* Assignment *
Upon reaching the line that contains "You are a computer-use agent. Viewport: 1627px" in the records below, begin repeating every line exactly through the last one, skipping pictures.

* Data *

● ● ● ● ● ● ●

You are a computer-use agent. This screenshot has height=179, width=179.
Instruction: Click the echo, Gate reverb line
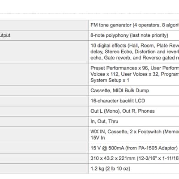coord(135,58)
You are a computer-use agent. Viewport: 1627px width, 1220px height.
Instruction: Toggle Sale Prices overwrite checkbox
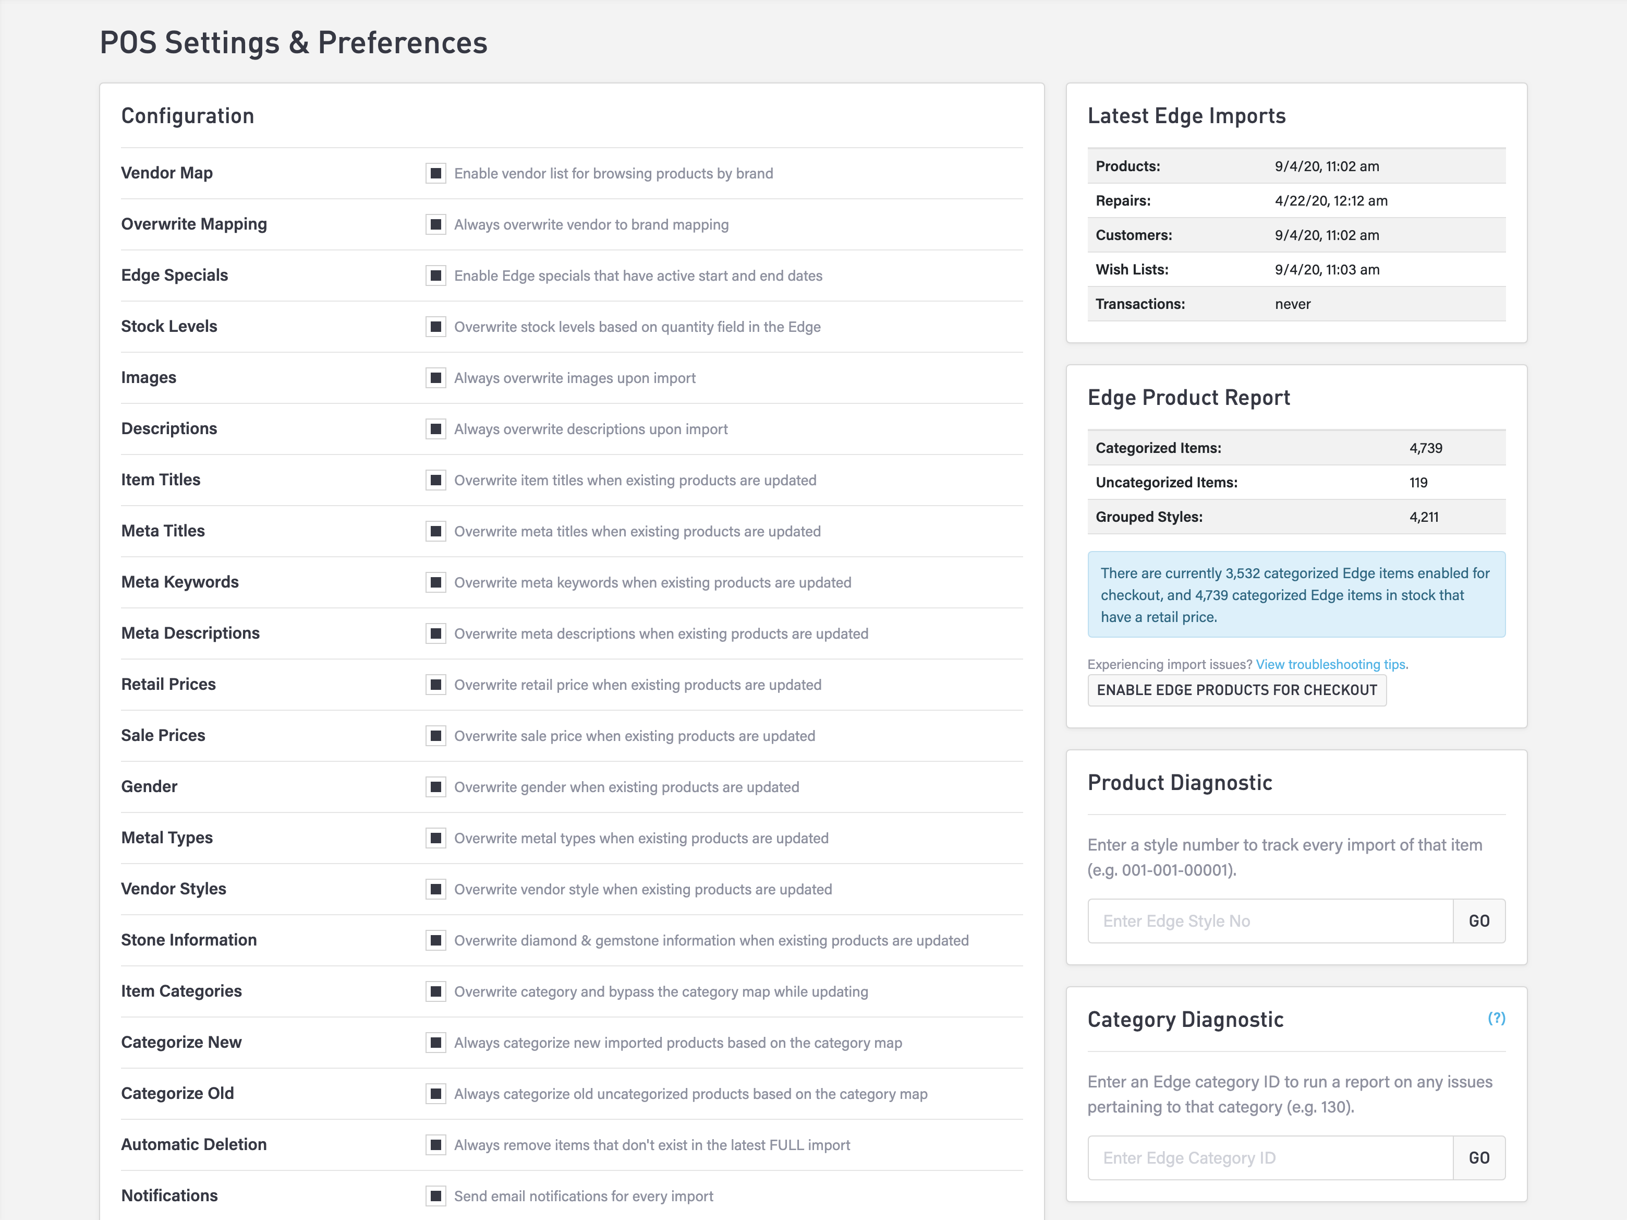coord(435,736)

● ● ● ● ● ● ●

* Exercise output *
You are a computer-use agent. Viewport: 1627px width, 1220px height.
Instruction: Toggle Sale Prices overwrite checkbox
coord(435,736)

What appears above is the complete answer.